Please count the lines in the records below that contain the string "width" with matching case, and give only that number.
+++ DATASET ENTRIES +++
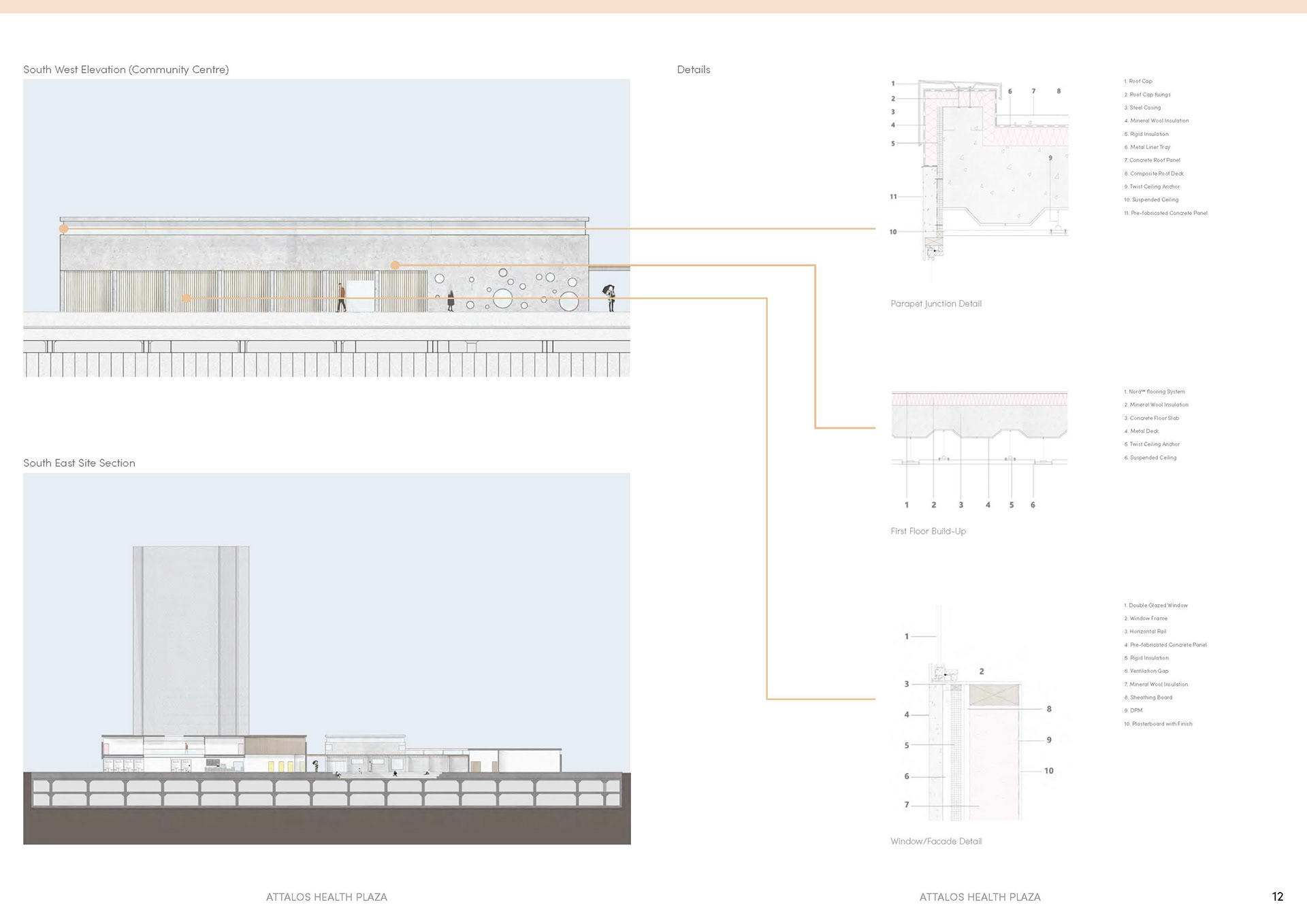Click the 'Window/Facade Detail' caption
The width and height of the screenshot is (1307, 924).
[x=935, y=842]
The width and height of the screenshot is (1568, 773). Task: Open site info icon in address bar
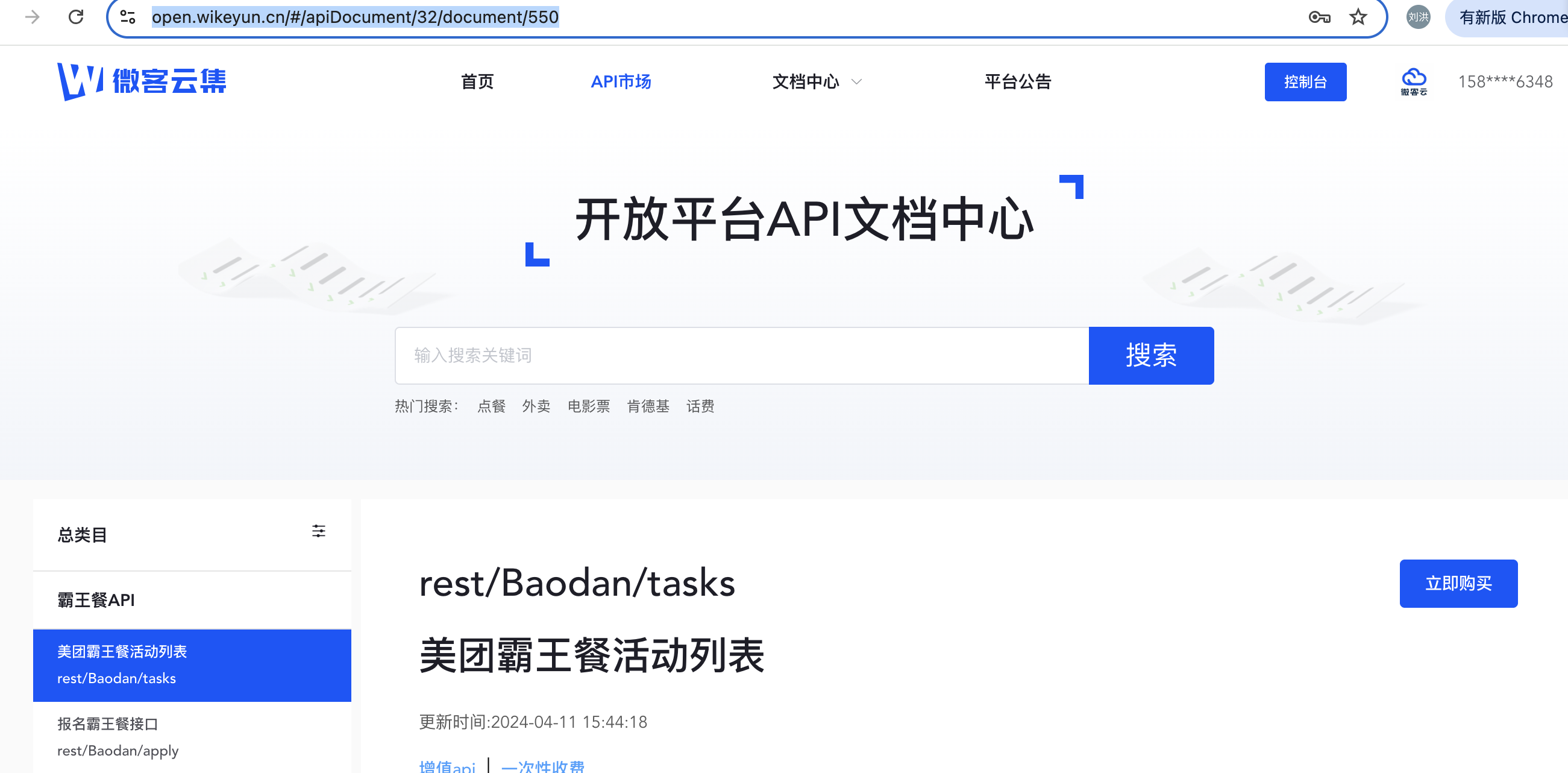(128, 17)
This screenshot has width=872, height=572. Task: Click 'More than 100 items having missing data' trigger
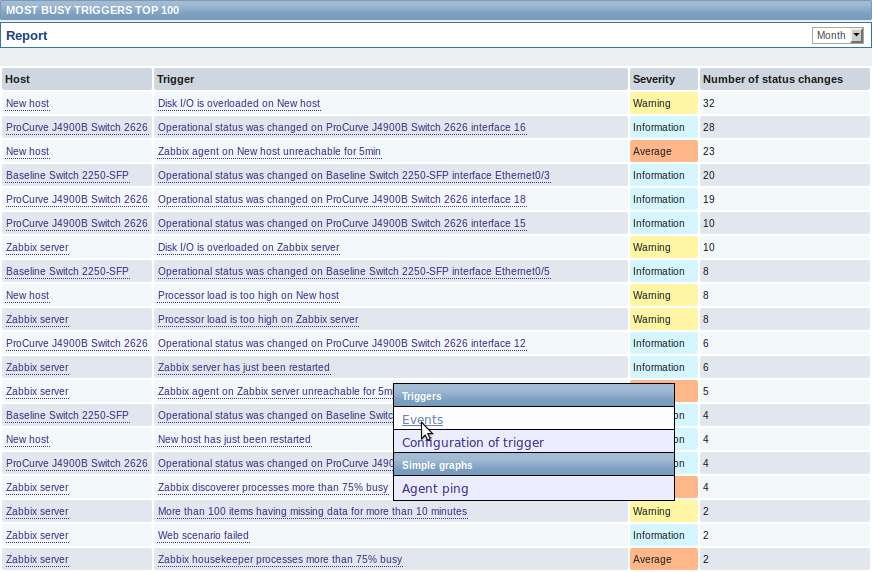312,512
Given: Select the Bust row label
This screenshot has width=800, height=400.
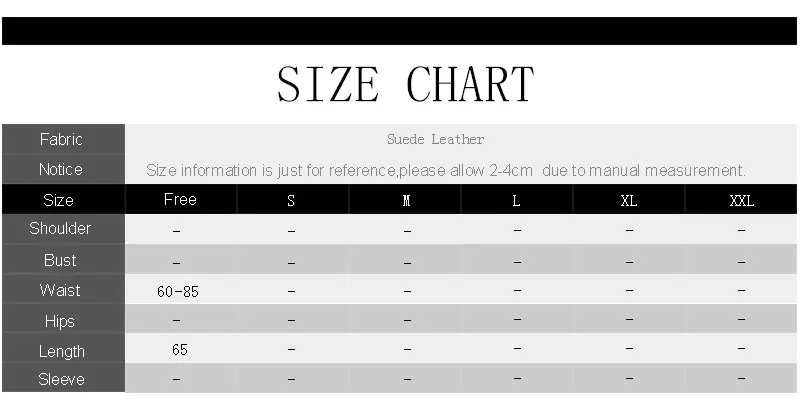Looking at the screenshot, I should point(60,260).
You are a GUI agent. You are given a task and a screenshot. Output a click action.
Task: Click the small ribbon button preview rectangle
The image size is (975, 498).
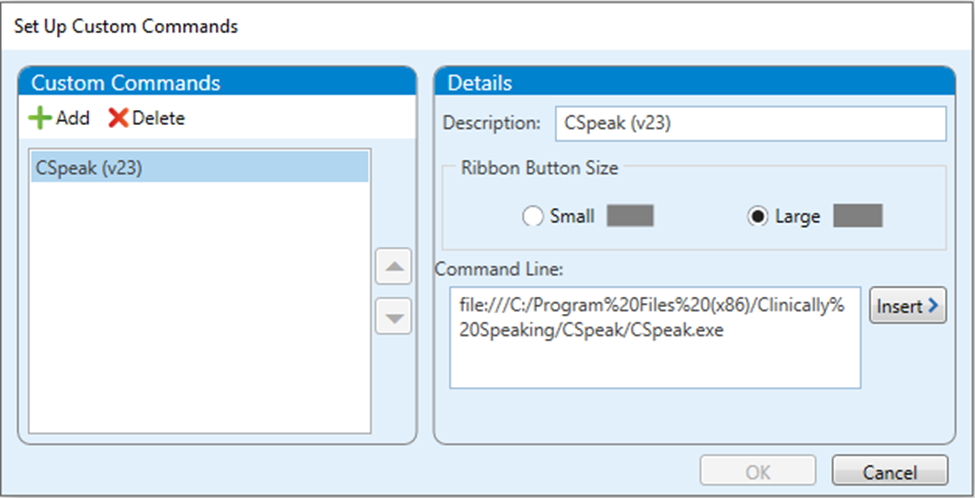tap(630, 216)
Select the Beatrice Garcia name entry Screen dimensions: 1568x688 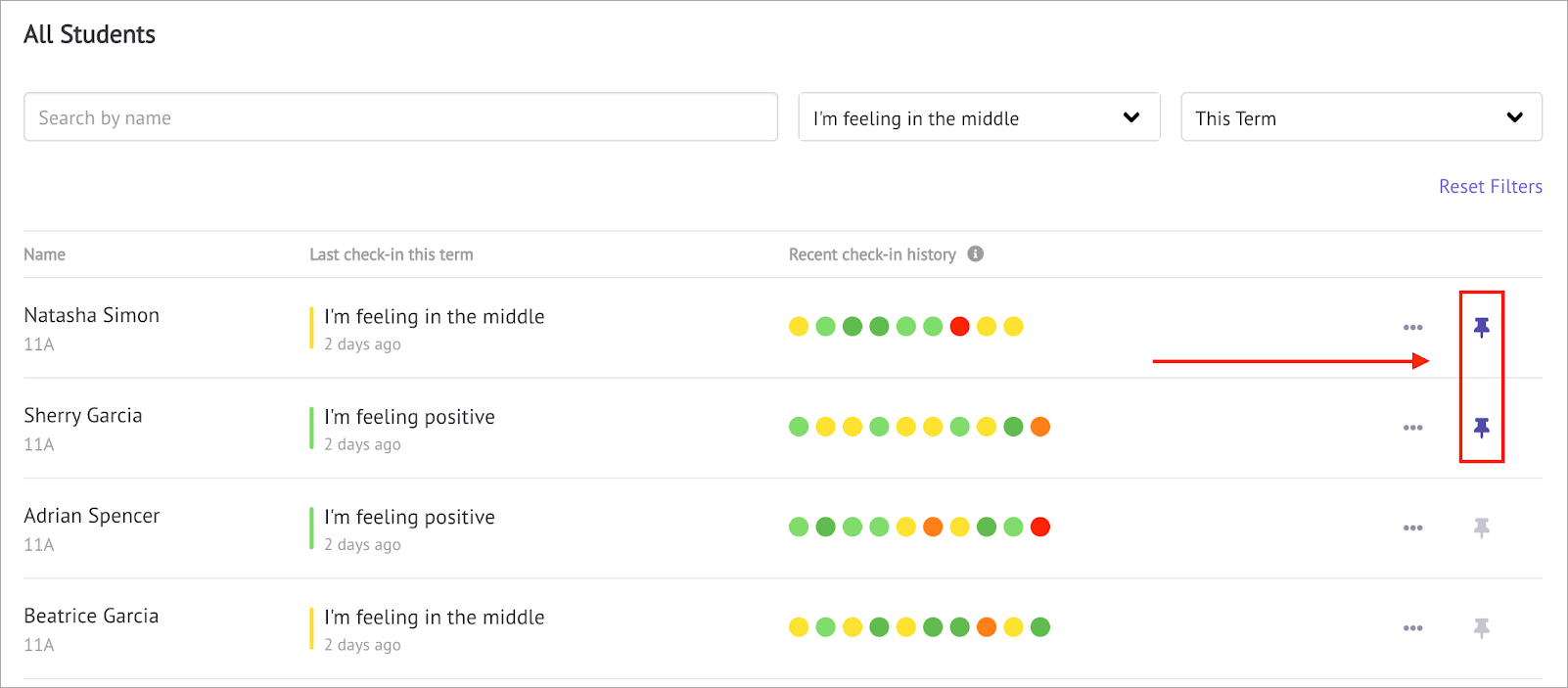tap(91, 616)

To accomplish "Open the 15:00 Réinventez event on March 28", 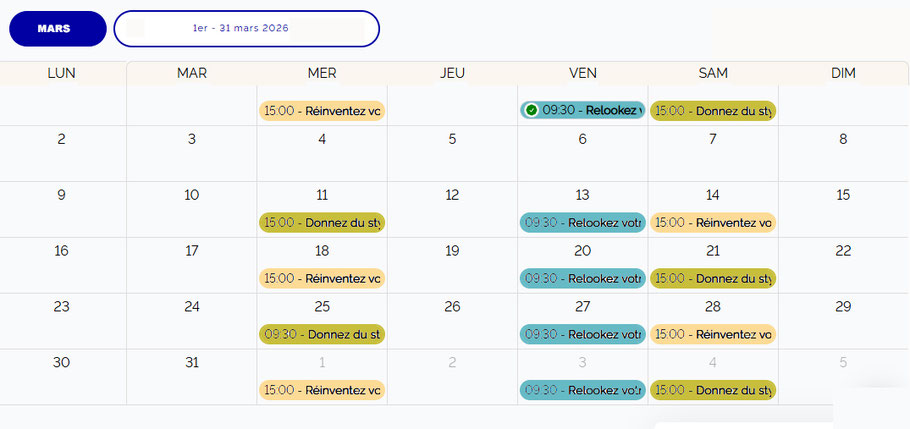I will point(713,334).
+++
◆ **FINISHED EXERCISE**
4